Saat ini diperkirakan ada 450 juta penderita gangguan jiwa di seluruh dunia. Di Indonesia, berdasarkan Survei Kesehatan Rumah Tangga 1995 didapatkan prevalensi gangguan jiwa 264 per 1.000 anggota rumah tangga. Rinciannya, psikosis tiga per 1.000, demensia (pikun) empat per 1.000, retardasi mental lima per 1.000, gangguan mental emosional pada anak dan remaja (4-15 tahun) 104 per 1.000, gangguan mental emosional pada dewasa (di atas15 tahun) 140 per 1.000, dan gangguan jiwa lain lima per 1.000.

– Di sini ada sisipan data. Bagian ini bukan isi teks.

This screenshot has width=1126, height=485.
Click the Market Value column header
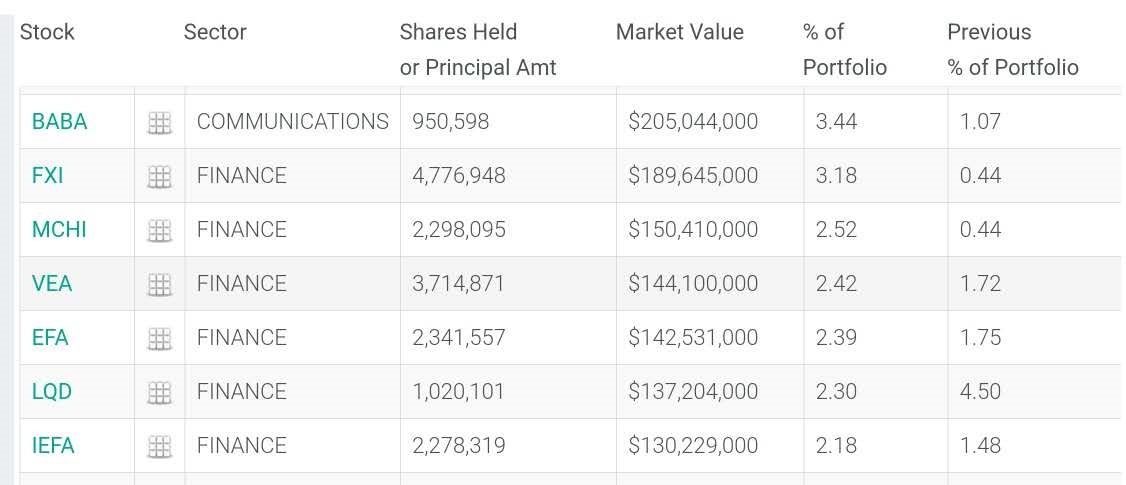pyautogui.click(x=680, y=32)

Ketua Umum Perhimpunan Dokter Spesialis Kedokteran Jiwa Indonesia yang juga Direktur Rumah Sakit Jiwa Lawang, Jawa Timur, dr Pandu Setiawan SpKJ mengungkapkan, saat ini hanya ada 430 dokter spesialis kedokteran jiwa/psikiater untuk lebih dari 200 juta penduduk, atau satu psikiater untuk 500.000 penduduk. Jumlah ini sangat kurang, dan penyebarannya tidak merata karena menumpuk di Jawa. Di sisi lain, kemampuan institusi pendidikan dokter jiwa untuk mencetak dokter baru menurun akibat pensiunnya tenaga pengajar serta kebijakan zero growth pegawai negeri.

Menyikapi kondisi ini, Kepala Perwakilan WHO Indonesia Dr Georg Petersen menyatakan, WHO akan mendukung sepenuhnya upaya pemerintah, dalam hal ini Departemen Kesehatan, untuk meningkatkan kesehatan mental masyarakat. Salah satunya adalah membantu menyusun Kebijakan Nasional Pembangunan Kesehatan Jiwa 2001-2005.